Skip to main content

Cluster Administration

Identity Management#

Apex identity management system is provided by FreeIPA on archon-3. The system is running in isolation from the rest of the cluster using LXD. IPA provides bundled identiy, authentication and policy management with LDAP and Kerberos support for linux-based services and applications. IPA also provides a web portal for identity provisioning & management.

Dex is also deployed on Kubernetes auth namespace and provides OAuth/OpenID Connect mechanism for web-based/modern applications.

We are working on streamlining IPA with Goliath for account generation. At the moment, we need users to complete Apex Trial Request Form for account generation.

User Home Directory#

User home directories are provisioned on /lustre/ai/home (under /lustre/ai filesystem). The directory is also automatically mounted to /home as a shared directory for all machines in the cluster. Occasionally, after server crashes or network failure, the machine may need to re-sync its cached with lustre making the /home unavailable. Users are recommended to refrain from using the machine until /home has been properly re-mounted as any data written before the sync to local /home will be shadowed by lustre mount.

Administrators should ensure that all lustre directories (/lustre/ai, /lustre/scratch, /lustre/testfs, /home) are properly mounted when the system restarts.

Ansible and DeepOps#

Ansible can be used to automate many repetitive tasks required to manage the host cluster.
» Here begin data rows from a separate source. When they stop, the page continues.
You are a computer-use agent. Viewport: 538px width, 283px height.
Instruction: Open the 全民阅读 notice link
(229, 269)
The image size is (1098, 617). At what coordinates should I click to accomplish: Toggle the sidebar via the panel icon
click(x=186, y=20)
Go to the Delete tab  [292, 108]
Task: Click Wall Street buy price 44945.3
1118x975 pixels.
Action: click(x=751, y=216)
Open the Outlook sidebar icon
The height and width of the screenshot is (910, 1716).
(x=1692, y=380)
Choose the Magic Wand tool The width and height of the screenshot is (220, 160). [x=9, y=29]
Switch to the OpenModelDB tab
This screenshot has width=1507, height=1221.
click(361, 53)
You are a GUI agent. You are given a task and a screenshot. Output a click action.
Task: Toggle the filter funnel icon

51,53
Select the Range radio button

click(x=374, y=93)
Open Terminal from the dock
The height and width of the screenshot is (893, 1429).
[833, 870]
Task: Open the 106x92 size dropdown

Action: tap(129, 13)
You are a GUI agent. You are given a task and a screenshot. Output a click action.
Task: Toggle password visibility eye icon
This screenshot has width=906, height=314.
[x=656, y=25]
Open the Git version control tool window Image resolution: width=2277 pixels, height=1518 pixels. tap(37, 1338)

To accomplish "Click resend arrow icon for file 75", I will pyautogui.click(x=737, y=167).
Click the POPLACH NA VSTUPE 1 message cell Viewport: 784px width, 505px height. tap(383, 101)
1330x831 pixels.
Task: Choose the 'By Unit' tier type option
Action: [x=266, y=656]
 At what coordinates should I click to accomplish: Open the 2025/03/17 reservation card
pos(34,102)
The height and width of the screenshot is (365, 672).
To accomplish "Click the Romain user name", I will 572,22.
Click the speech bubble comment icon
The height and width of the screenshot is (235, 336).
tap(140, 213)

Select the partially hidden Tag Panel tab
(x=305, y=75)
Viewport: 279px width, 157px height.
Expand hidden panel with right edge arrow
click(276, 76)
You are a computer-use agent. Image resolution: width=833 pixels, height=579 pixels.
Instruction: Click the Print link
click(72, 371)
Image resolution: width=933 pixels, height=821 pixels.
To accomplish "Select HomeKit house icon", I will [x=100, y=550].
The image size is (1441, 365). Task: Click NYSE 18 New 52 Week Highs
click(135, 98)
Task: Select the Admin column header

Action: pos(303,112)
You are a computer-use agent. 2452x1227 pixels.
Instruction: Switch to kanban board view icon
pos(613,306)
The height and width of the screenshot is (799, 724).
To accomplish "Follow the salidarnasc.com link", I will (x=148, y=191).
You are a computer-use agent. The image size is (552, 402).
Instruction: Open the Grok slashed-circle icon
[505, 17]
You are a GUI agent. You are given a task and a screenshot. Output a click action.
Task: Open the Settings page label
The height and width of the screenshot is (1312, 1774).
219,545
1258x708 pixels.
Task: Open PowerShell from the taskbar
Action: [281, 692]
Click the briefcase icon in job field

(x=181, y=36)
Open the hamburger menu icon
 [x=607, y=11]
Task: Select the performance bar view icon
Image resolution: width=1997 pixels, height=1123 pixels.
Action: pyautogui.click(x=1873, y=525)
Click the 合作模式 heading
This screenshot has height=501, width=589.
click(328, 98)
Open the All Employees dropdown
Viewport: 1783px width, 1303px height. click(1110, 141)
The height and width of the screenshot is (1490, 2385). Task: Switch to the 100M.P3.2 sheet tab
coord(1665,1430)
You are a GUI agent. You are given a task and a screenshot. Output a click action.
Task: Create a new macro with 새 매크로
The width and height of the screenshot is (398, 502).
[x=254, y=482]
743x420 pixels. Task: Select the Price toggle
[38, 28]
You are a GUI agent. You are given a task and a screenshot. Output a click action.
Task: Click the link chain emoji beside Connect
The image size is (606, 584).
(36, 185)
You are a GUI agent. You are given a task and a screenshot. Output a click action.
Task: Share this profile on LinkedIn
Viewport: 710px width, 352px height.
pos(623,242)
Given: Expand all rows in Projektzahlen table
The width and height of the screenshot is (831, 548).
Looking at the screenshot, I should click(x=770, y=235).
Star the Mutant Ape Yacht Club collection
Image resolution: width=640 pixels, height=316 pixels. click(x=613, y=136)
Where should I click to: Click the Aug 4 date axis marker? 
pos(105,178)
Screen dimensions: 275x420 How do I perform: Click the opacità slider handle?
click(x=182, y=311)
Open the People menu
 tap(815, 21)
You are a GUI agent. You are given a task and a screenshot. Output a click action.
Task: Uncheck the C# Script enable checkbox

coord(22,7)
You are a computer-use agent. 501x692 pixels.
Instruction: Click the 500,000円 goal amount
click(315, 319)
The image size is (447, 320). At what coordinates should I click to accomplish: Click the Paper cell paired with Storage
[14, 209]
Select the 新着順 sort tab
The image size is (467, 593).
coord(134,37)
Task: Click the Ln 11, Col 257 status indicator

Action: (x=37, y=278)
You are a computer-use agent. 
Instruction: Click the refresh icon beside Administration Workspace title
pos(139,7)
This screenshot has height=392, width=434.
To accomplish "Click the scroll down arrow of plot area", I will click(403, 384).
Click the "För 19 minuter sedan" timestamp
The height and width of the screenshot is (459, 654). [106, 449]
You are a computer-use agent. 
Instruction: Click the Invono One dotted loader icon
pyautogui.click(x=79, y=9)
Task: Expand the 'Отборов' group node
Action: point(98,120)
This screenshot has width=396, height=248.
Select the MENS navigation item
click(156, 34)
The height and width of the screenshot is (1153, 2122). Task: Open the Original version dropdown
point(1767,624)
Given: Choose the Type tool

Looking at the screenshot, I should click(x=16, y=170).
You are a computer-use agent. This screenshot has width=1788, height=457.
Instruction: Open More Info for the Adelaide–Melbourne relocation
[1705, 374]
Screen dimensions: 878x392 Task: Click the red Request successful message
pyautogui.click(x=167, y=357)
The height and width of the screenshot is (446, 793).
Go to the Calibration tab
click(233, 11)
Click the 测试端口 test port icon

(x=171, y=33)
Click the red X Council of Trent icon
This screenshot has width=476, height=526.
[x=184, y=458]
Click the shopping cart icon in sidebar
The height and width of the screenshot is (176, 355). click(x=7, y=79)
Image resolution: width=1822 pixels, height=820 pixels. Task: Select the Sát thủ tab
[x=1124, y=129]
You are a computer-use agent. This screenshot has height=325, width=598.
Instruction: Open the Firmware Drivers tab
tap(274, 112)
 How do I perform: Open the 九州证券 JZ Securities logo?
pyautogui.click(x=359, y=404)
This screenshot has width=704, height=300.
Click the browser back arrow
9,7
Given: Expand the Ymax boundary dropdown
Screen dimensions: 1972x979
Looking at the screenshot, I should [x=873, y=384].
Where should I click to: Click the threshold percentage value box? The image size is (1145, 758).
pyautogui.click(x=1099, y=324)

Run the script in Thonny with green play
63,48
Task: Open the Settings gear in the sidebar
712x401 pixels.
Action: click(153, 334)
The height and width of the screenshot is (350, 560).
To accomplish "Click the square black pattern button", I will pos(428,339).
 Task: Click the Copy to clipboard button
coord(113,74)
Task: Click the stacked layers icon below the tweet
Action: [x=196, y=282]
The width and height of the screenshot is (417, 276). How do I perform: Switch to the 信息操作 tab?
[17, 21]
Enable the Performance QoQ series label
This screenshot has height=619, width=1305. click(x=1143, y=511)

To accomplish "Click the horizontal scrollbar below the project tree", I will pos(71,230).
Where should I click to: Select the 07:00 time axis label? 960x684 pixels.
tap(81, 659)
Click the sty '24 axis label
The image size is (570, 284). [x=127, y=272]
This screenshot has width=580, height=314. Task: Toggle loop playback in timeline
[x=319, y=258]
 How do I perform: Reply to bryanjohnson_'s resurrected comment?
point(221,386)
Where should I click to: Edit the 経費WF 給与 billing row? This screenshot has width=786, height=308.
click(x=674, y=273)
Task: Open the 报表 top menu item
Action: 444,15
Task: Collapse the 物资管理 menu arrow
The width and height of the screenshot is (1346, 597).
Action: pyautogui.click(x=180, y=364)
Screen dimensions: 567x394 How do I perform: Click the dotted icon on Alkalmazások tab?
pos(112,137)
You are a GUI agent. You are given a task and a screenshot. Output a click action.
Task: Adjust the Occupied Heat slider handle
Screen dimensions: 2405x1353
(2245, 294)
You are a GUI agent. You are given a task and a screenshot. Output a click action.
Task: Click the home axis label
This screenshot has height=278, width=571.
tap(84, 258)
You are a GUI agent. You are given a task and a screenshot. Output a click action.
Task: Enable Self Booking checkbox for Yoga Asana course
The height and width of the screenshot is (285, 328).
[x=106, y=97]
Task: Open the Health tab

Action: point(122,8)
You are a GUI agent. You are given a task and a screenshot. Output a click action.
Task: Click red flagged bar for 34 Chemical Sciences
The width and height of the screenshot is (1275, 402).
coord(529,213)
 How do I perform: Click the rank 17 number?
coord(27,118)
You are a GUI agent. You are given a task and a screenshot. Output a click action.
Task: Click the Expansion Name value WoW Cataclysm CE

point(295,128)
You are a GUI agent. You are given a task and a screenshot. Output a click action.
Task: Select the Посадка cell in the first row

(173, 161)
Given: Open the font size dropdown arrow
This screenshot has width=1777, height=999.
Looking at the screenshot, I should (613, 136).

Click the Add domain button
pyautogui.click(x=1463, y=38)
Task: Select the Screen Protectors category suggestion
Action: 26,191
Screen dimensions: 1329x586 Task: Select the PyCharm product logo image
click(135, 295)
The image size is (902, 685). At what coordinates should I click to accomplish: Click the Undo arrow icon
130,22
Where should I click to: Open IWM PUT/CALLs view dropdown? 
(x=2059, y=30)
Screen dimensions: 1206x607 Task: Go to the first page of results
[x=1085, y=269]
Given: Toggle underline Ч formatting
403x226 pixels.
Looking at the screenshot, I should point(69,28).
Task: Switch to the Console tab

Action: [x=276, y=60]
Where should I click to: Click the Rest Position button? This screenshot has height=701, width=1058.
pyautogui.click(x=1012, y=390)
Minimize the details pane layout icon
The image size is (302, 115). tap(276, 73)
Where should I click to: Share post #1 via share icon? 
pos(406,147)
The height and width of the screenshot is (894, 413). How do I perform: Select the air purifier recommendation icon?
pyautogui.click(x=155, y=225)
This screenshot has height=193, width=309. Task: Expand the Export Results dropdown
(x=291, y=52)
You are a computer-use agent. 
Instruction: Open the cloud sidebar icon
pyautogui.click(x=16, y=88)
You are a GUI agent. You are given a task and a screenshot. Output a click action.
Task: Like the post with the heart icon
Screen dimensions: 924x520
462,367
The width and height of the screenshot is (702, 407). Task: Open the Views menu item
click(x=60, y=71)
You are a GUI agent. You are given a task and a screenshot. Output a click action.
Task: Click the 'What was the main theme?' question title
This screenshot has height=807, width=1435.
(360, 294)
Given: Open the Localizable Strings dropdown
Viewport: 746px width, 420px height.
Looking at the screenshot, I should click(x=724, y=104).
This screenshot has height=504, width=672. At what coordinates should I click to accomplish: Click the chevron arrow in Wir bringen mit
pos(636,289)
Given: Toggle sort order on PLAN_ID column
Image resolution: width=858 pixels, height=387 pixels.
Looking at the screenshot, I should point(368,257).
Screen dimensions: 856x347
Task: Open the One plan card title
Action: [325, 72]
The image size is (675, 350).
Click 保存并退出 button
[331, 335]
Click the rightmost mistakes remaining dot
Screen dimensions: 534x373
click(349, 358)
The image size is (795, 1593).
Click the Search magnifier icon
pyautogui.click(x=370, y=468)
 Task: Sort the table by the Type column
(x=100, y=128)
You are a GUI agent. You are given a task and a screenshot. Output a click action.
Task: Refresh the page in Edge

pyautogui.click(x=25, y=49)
Adhoc ansible runs should re-use DeepOps/config/inventory for inventory file to ensure node configuration consistency. DeepOps used the inventory file as the configuration to provision Kubernetes using Kubespray.

Ideally, we should be able to provision & configure bare-metal systems declaratively using Ansible or Crossplane. The admin team is working toward the goal which will help our long-term operation & maintability of the cluster. For references, see metal-stack,gardener and KubeKey.